Support Yarn v2

[eps1lon]

While yarn v2 is still in development alphas are already released and documented: https://yarnpkg.github.io/berry/

Since I'm a big fan of dependabot and yarn v2 I would like those two to get along better.

For the default configuration of yarn v2 dependabot already updates versions correctly. However, it does not update the PnP file of yarn. This means that in a fresh clone of a project that cannot enable zero-install you create a diff by simply running yarn because that will update the pnp.js. I don't know any dev history of dependabot with regards to yarn but it might make more sense for dependabot to "just" run yarn up which should cover package.json, yarn.lock and .pnp.js.

In addition to that a nice enhancement would be to run yarn cache clean for those who have the offline mirror checked into version control.

I solved both of these issues for me by letting a github action cleanup after dependabot by running yarn and yarn cache clean but that does mean dependabot can't make changes to the PR anymore.

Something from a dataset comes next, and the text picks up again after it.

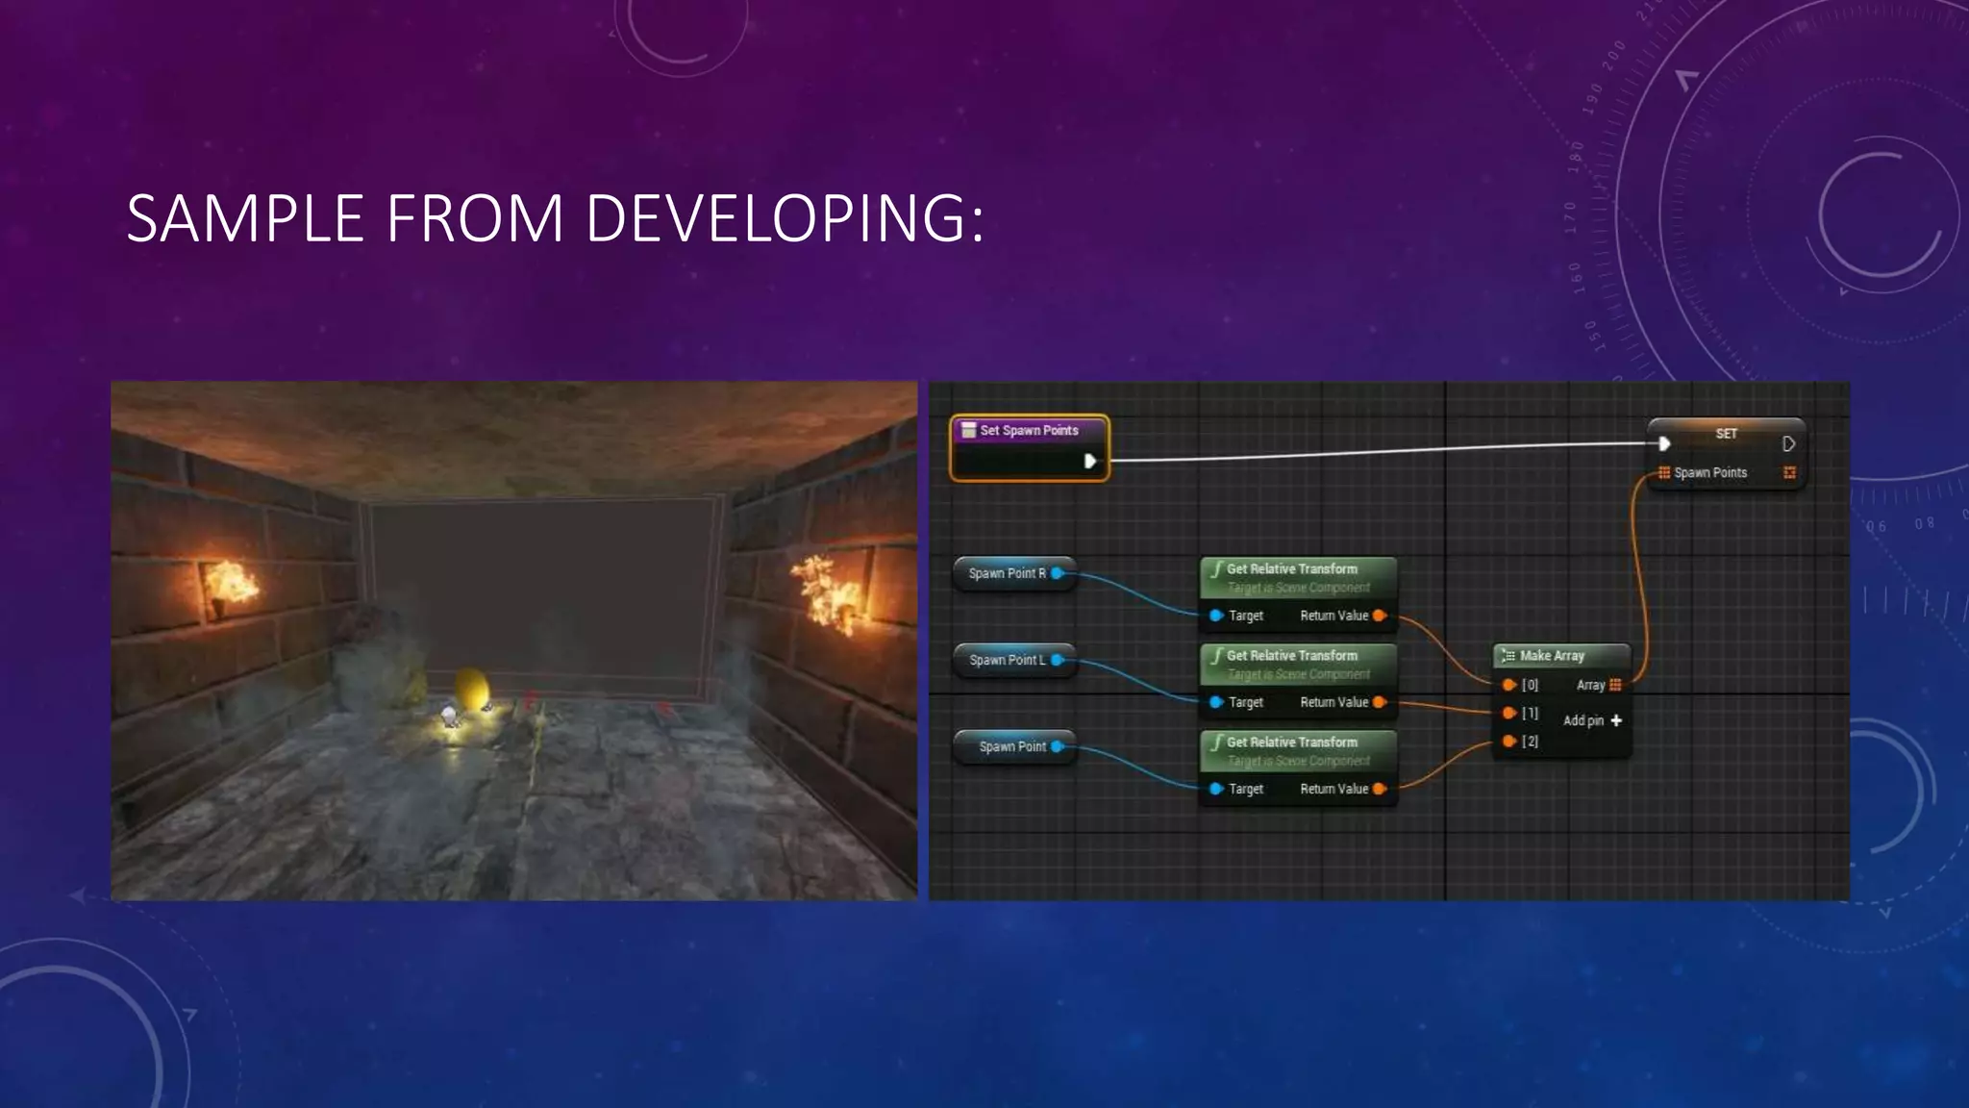Click the SET node execution output pin
1969x1108 pixels.
[x=1788, y=443]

A hardcoded yarn.lock filename might also be problematic in the future since the lockfile name is configurable in yarn v2.

[eps1lon]

Should I spam "Any updates" to get attention or how else can I assist?

[imqdee]

Any updates ? 😄
Some projects start to migrate his yarn from v1 to v2, a good compatibility will be more and more requested.

[rebelagentm]

Hi! 👋 We're still pretty swamped integrating Dependabot into GitHub, so we haven't yet gotten to this.

[mormahr]

Now that yarn v2 is out, and pnp is enabled by default, maybe the prioritization of this issue should be revisited. We’re in the process of switching to yarn v2 / pnp, but will for the time being not include the pnp file in the repo, because it’ll cause problems with dependabot. We want to change this to use zero-installs, though.

[anthonator]

Agreed that prioritization on this should be revisited. Dependabot is pretty much broken for anyone using Yarn v2 / pnp.

[anthonator]

Is there anything the community can do to help push this along?

[eps1lon]

I push uncommited changes after yarn install on dependabot branches. This means that you have to recreate PRs instead of letting dependabot rebase them. But this isn't much of an issue for me personally.

Using azure pipelines:

trigger:
  - master

pool:
  name: 'Hosted Ubuntu 1604'
  vmImage: 'ubuntu-latest'

steps:
  - checkout: self
    clean: true
    persistCredentials: true

  - task: NodeTool@0
    inputs:
      versionSpec: '10.16.x'
    displayName: 'Install Node.js'

  - script: |
      yarn install
    displayName: 'Install packages'
  - script: |
      git config --global user.email "silbermann.sebastian@gmail.com"
      git config --global user.name "eps1lon[bot]"
      git add -A
      git status
      git diff-index --quiet HEAD || (git commit  --message 'yarn autofix' && git push -u origin HEAD:$(System.PullRequest.SourceBranch))
    # should test the actor but Build.RequestedFor does not point to dependabot but Microsoft.VisualStudio-something
    condition: and(succeeded(), startsWith(variables['System.PullRequest.SourceBranch'], 'dependabot/'))
    displayName: 'Autofix yarn for dependabot'

You could also include dependency deduplication or other autofixes in here.

[magnus-trent]

Same problem here. Working on Yarnberry Cookbook and dependabot breaks yarn.lock. Opening the generated PRs and running yarn throws YAMLException: end of the stream or a document separator is expected at ...:. So I'm guessing D'bot needs to know Yarn 2. As @eps1lon said,

A hardcoded yarn.lock filename might also be problematic in the future since the lockfile name is configurable in yarn v2.

My guess, maybe there should be a lockfile option or detect the configuration from .yarnrc.yml which might be smarter. Another issue is workspaces, it's also breaking my templates. I'm working on a similar approach as @eps1lon with Actions.